Possible existence is understood as nothing else than actual existence of
dependent beings, and necessary existence, in turn, is nothing else than actual
existence of independent beings. According to this analysis, the notions of
ontological dependence and independence are more fundamental than the notions
of contingency and necessity. However, we should now further ask how we are to
understand the notions of ontological dependence and independence, since they
are employed in the analysis of the notions of contingency and necessity. If
the strategy of avoiding any reference to unactualized possibilities is to
understand possibility in terms of contingency and, further, contingency in
terms of dependence, the analysis of dependence should not contain such
reference either. The notion of ontological dependence should not be analyzed
by using modal concepts in any robust metaphysical sense. The actualist line of
reasoning thus leads us to look upon modal concepts as very thin, perhaps even
useless or redundant.
Indeed,
Cunning has argued with Nelson (1999, 137, 140) that in addition to not
admitting modalities into his ontology and having no use for a theory of modalities, Descartes used
modal language in a way that should not
be understood as referring to metaphysical modalities, but instead as serving
other purposes. But what do the apparent modal terms refer to, if not to
metaphysical modalities? What, indeed, are metaphysical modalities, to which
Descartes’s apparent modal language supposedly does not refer to? As I
understand Nelson and Cunning, terms such as ‘possible’ and ‘necessary’, on
their interpretation of Descartes, do not refer to modal facts whose existence
is independent of the human mind. On
their view, Descartes’s apparent modal terms do not refer to objective
modalities, but instead they have some other function in his philosophical
language. If, then, there are passages in which Descartes intends his apparent
modal language to have a metaphysical import, the modal terms he uses in these
contexts should not be interpreted as having any modal force. Instead, they
should be understood as describing some non-modal metaphysical matter, a matter
whose analysis does not include reference to modal concepts.
One
of the purposes that Descartes’s apparent modal terms serve, according to the
actualist interpretation, has already been pointed out: sometimes Descartes
uses the concept of possibility while discussing the contingent existence of
dependent beings. The other uses can be seen to have an epistemic character.

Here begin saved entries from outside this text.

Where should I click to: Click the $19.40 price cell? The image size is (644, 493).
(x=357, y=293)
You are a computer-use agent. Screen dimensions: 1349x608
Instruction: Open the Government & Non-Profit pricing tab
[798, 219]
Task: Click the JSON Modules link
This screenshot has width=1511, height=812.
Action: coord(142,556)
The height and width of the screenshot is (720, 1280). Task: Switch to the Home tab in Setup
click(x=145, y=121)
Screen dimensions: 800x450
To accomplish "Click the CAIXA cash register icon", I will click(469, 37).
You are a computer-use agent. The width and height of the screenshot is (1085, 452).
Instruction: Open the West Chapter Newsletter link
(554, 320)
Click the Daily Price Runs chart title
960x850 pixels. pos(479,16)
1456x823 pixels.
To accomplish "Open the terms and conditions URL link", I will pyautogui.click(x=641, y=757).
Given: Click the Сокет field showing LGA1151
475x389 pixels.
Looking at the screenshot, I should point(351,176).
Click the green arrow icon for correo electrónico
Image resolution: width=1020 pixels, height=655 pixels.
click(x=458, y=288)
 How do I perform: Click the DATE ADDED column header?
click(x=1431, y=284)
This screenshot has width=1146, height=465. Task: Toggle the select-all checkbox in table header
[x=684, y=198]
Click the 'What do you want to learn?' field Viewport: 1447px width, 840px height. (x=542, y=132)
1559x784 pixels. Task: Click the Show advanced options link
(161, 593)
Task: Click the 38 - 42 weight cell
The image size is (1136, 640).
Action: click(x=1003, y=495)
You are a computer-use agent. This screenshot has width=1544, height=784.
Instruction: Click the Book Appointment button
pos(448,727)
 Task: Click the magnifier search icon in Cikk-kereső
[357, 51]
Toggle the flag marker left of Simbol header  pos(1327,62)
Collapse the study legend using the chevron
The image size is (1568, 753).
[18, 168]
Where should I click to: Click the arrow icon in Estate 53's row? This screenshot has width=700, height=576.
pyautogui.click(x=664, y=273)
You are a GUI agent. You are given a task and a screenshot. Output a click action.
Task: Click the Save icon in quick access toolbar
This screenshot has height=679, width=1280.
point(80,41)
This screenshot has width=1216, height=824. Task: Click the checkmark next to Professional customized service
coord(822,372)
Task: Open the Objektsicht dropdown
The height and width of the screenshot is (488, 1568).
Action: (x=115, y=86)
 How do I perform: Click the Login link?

Descartes might write, for example, that body can exist, if we have not clearly and distinctly perceived that it
does not exist (ibid.) According to this type of epistemic reading,
propositions whose negations we have not clearly and distinctly perceived, are
possible. Finally, modal language can also be used to express confused and
false thinking, where modal terms are, again, of an epistemic character. One
might say, for instance, that it is possible to square the circle if one does
not know modern group theory (ibid.) On the view endorsed by Nelson and Cunning
(1999, 138n1), Descartes had no more than what they call a no-theory theory of modality, for he had systematic reasons for
denying that any modal theory is
required. Descartes is thus held to be a proponent of a kind of redundancy view
or deflationary view of metaphysical modalities. When he intends his seemingly
modal language to have an immediate metaphysical bearing, he is discussing the
(non-modal) issue of ontological dependence of finite beings or ontological
independence of an infinite being, and at the other times this language should
be understood through epistemic terms.
The
remaining evidence against a necessitarian interpretation of Descartes’s
philosophy is his voluntaristic view of the causal origin of eternal truths.
The supporters of the actualist interpretation should be able to give an
account as to how their interpretation fits with Descartes’s voluntarism.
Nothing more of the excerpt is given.